La primera de esas dos épocas aconteció apenas iniciada la postguerra, e inauguró y desarrolló una épica monumental que relataba la perdurabilidad de los valores de la Victoria –además de la victoria estrictamente bélica, claro–. Aunque el éxito, la conquista relatada y el acto fundacional de la época no era sólo la Victoria, sino la sangre y dolor vertidos para ella, la sangre como capital e inversión, como valor nacional. Esa época concluyó en 1957, con la apoteosis de Cuelgamuros, sus cruces, ángeles y monstruos. Jürgen Habermas dice del Valle que parece “un monumento encargado por los faraones a Walt Disney”; pero no, la verdad es que el Valle no tenía –ni tiene– nada que sea ridículo o grotesco, nada que permita sonrisa o burla, sólo transmite exaltación del dolor y del temor. Es la síntesis de un tiempo y la expresión exacta de una idea hecha realidad, el templo deseado por el fascismo europeo derrotado que hallaba en España, siempre, referencia y refugio. Es la escenografía de la derecha española victoriosa congregada al entorno de su dictadura. En la década siguiente la Victoria fue substituida por la Paz, y los valores de la sangre y el dolor por los de la modernidad y el desarrollo, (que es dolor y sueño a la vez). Comenzaba una época y buscaron contar su propósito. Los XXV años de Paz celebrados fueron un relato sobre la construcción –y salvación– nacional, pero para ello debía ocultarse que 25 años atrás la modernidad había sido destruida a sangre y fuego.

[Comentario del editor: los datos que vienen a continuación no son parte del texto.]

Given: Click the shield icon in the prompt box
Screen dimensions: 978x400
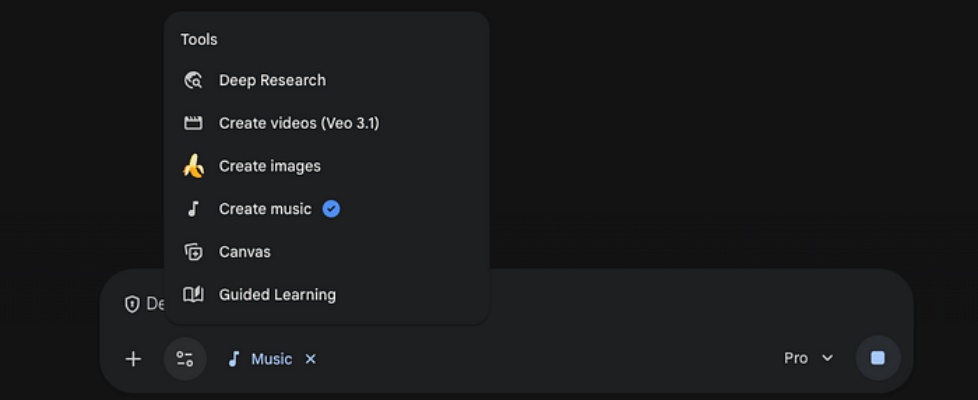Looking at the screenshot, I should tap(132, 304).
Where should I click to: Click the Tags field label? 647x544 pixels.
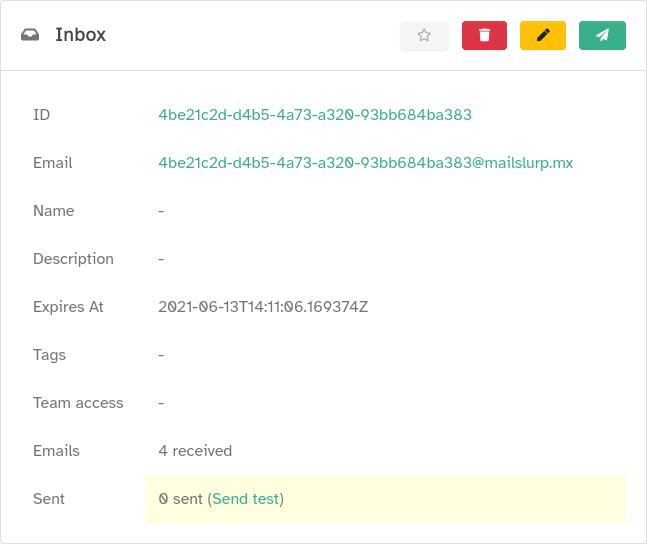point(50,355)
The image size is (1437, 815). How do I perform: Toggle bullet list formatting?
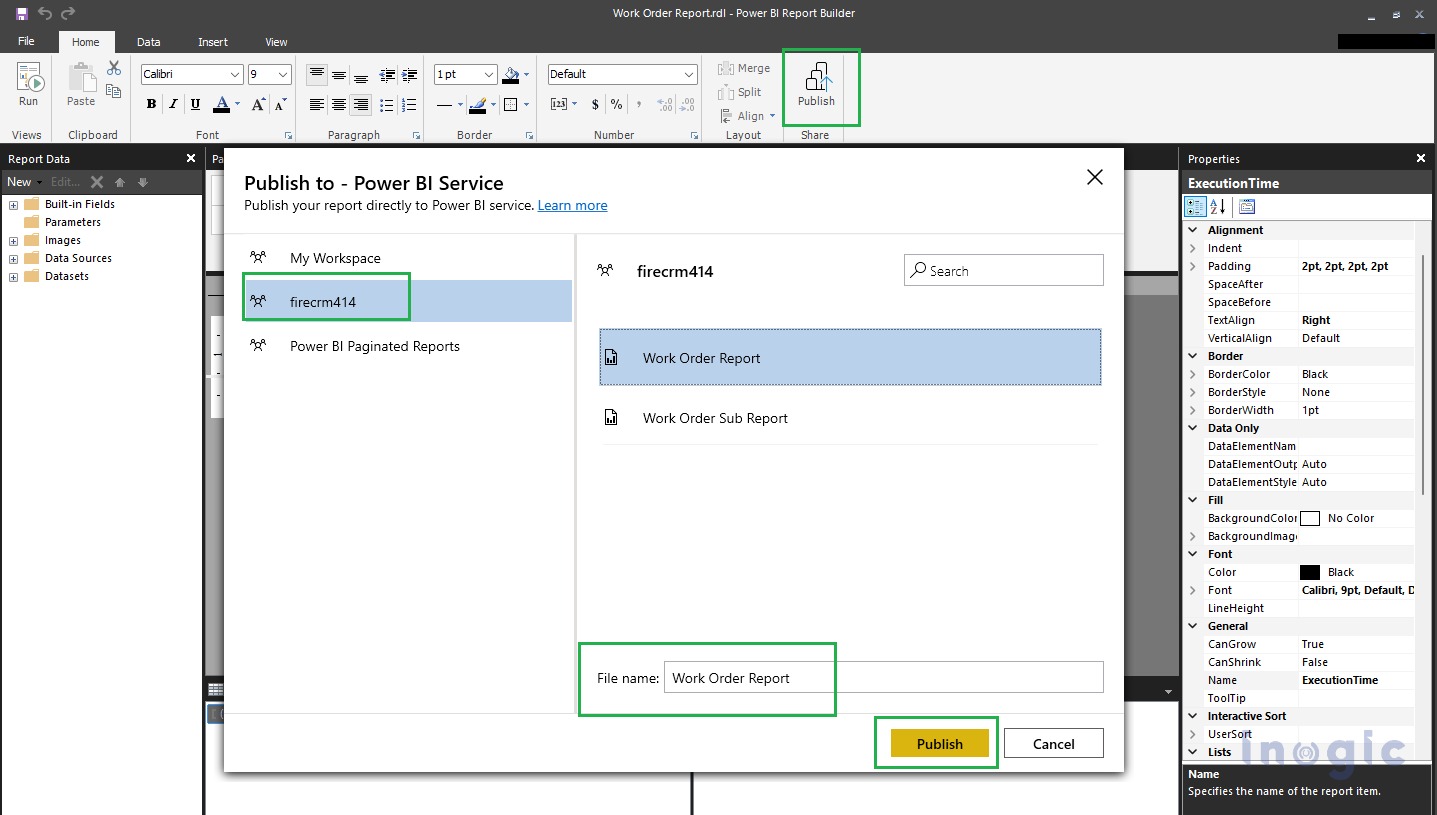(386, 104)
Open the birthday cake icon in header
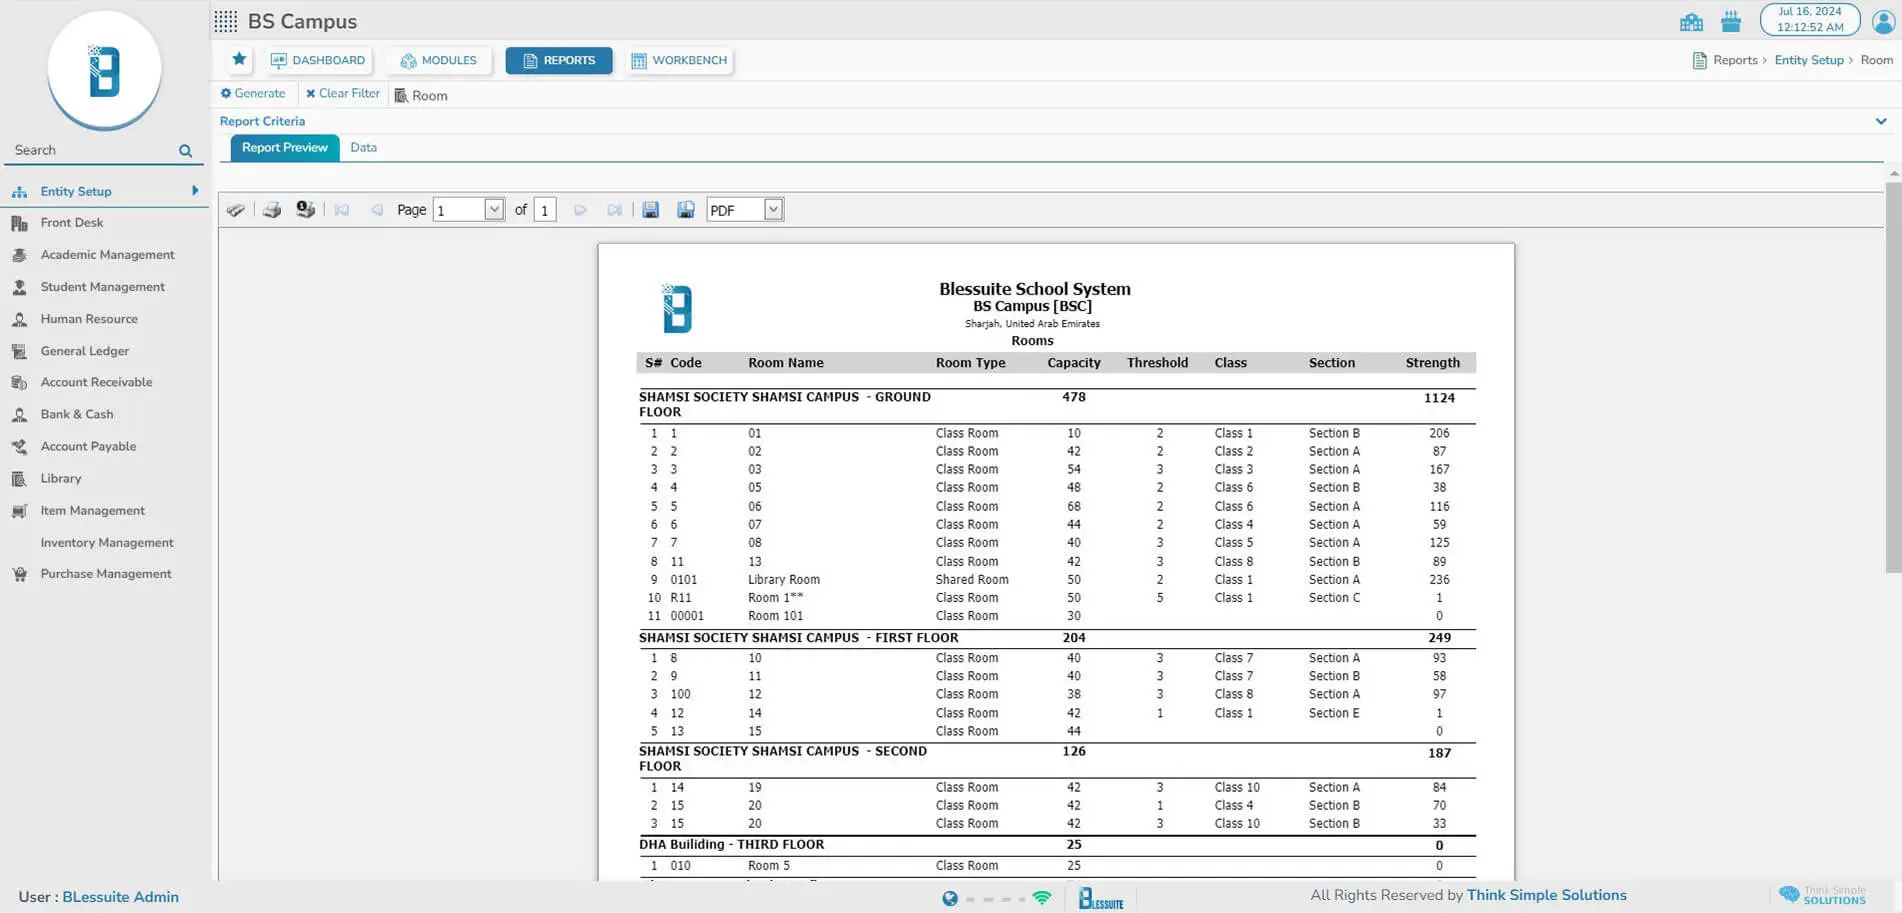 (x=1731, y=21)
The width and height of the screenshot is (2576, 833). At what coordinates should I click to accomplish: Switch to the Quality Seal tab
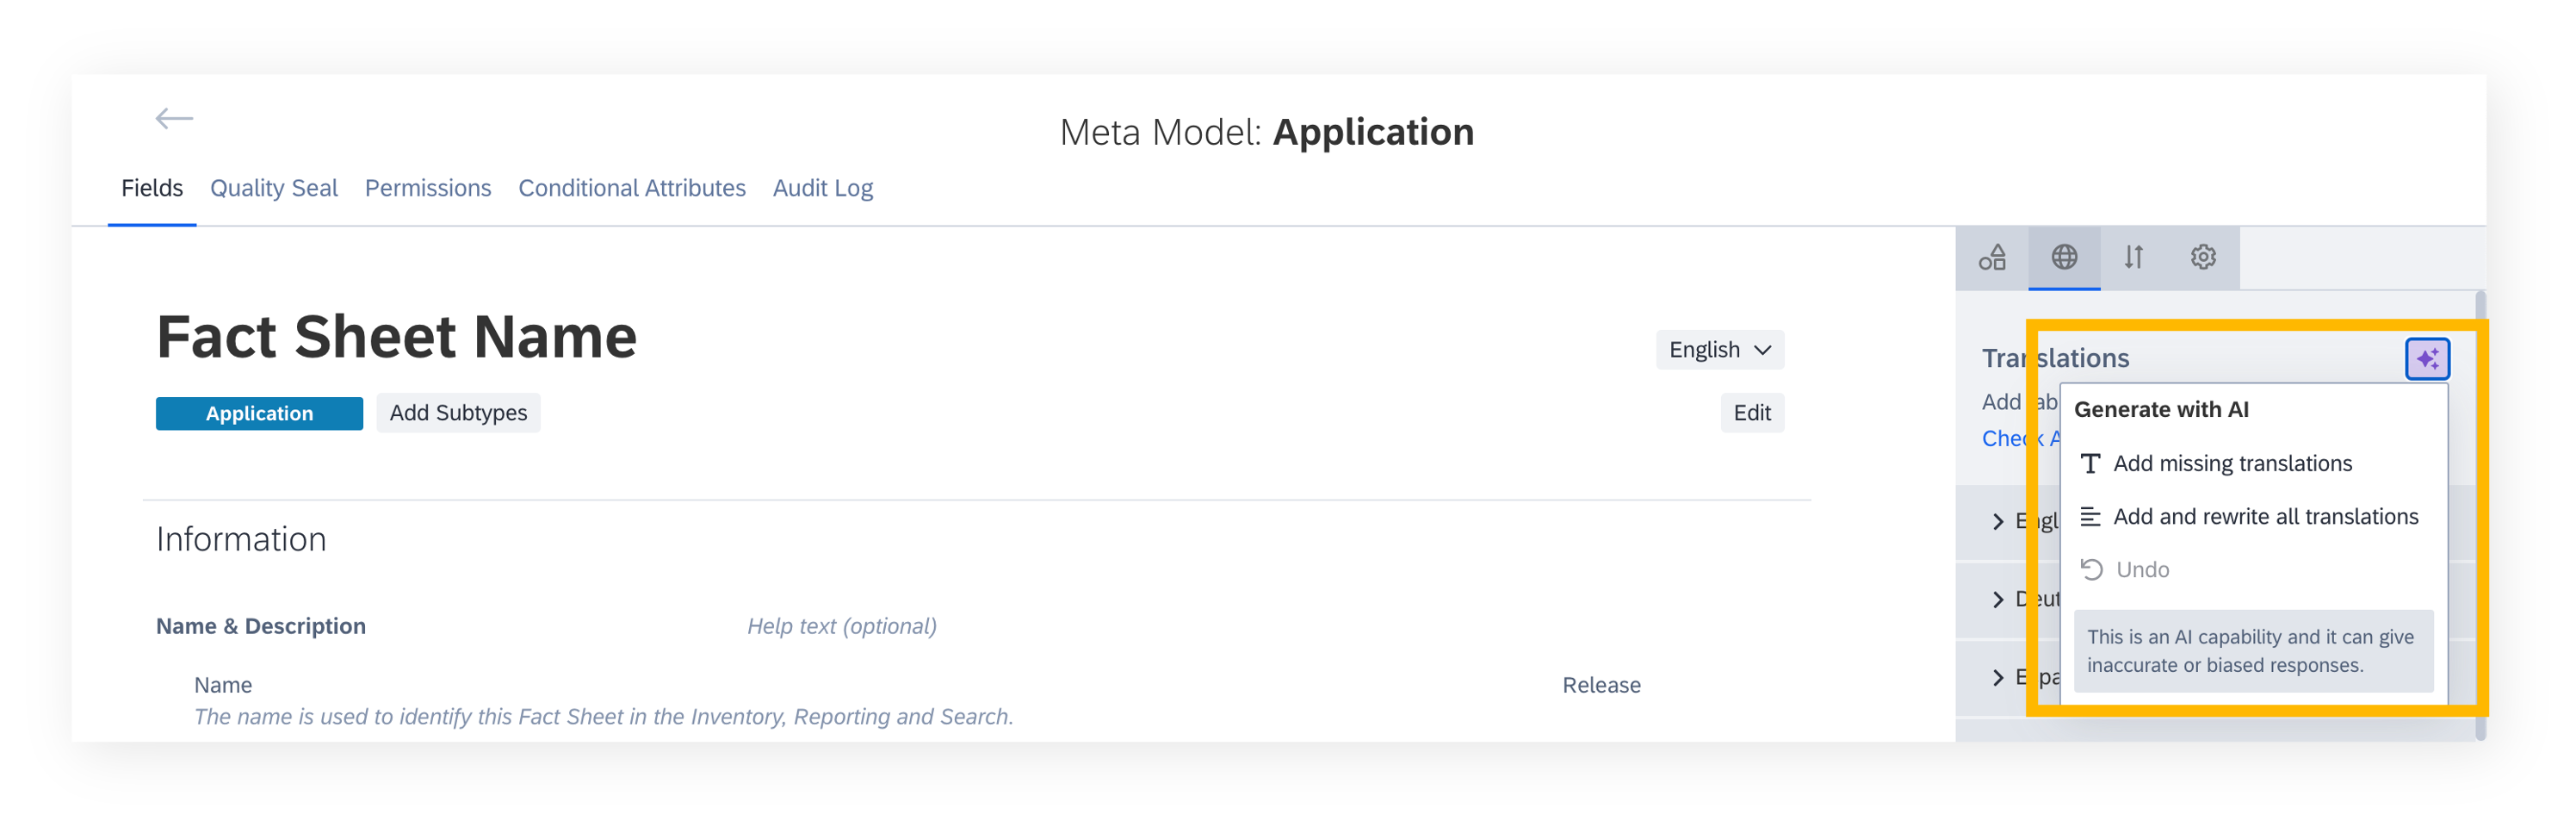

Cualquier proyecto de construcción nacional reposa tanto en la memoria como en el olvido; ambos son las dos dimensiones de un mismo campo de negociación de sentido, donde narraciones concurrentes rivalizan para hacerse escuchar, para conquistar un espacio propio y alcanzar la hegemonía o el dominio. Para eso fue concebida la operación político-cultural de mayor ambición producida por el Estado en la España del siglo XX . Se trataba de ofrecer a la sociedad un espejo que devolviese la imagen de un presente idealizado que prefiguraba un futuro de desarrollo integral, de bienestar y paz social en una Arcadia española vacía de conflictos. Con ese objetivo, el Ministerio de Información y Turismo dirigido por Manuel Fraga Iribarne, titular de la cartera desde 1962, planificó, ejecutó y gestionó una enorme movilización de recursos culturales y académicos, políticos y económicos, nacionales e internacionales. España fue pensada integralmente, y de ese ejercicio surgió una gran maniobra cultural de legitimación y perpetuación de la dictadura que, con un remozado universo simbólico, regalaba identidad y voceaba que el futuro de modernidad y desarrollo estaba asegurado, y que lo estaba porque se había producido, 25 años atrás, una Victoria fundadora de la Paz presente. Era el complemento cultural que ponía palabras, un relato, al proyecto económico establecido en los Planes de Desarrollo.
La conmemoración de los XXV años de Paz fue un empeño de altura efectuado al margen de la realidad y destrozado por la realidad misma, una realidad de la que formaba parte la acción del antifranquismo que de ningún modo la dictadura podía asumir. Ferias, exposiciones, pabellones internacionales, canciones y películas, teleclubes y festivales erigidos como homenaje en 1964, no fueron suficientes para convencer, dentro y fuera, sobre la España arcádica heredera de la Victoria. Al fin y al cabo esa época comenzó con la ejecución de Julián Grimau, en abril de 1963, prosiguió en julio del mismo año con las ejecuciones de Francisco Granados y Joaquín Delgado, las huelgas mineras y fabriles de 1964 y las de 1966 y la constitución de un nuevo sindicalismo; tuvo que tragar las grandes movilizaciones estudiantiles que destrozaron el sindicato falangista universitario y a su jefe nacional, Rodolfo Martín Villa; alcanzaba el límite con el asesinato de Enrique Ruano por la policía y la declaración del estado de excepción en 1969 y asumía el final definitivo con el Proceso de Burgos, a fines del otoño de 1970. Y entremedio, algo más. En 1963, en el contrabando de libros que desmentían los relatos oficiales, apareció un título que conmovió los cimientos del ministerio de Fraga Iribarne, El mito de la cruzada de Franco. Su autor, Herbert Rutledge Southworth, un historiador de Oklahoma al que algún día este país debería dedicar una plaza. El impacto de aquel texto –más que el de otros hispanistas más populares pero menos penetrantes y consistentes–, promovió que el ministro de Información nombrase a un joven funcionario lejanamente interesado en temas de historia, Ricardo de la Cierva de Hoces, para montar una Sección de Estudios sobre la Guerra de España, con la función declarada de establecer un servicio de contrainformación que detuviese la nueva perspectiva de la historia de la Guerra Civil española. Con la Sección de Estudios nacía la historiografía neofranquista, hoy mal llamada revisionista.
En cualquier caso, cuando un libro conmueve un ministerio, y aún más si es el de Información, es que la capacidad de congregar está perdida; y a partir de ahí, la política no tiene norte.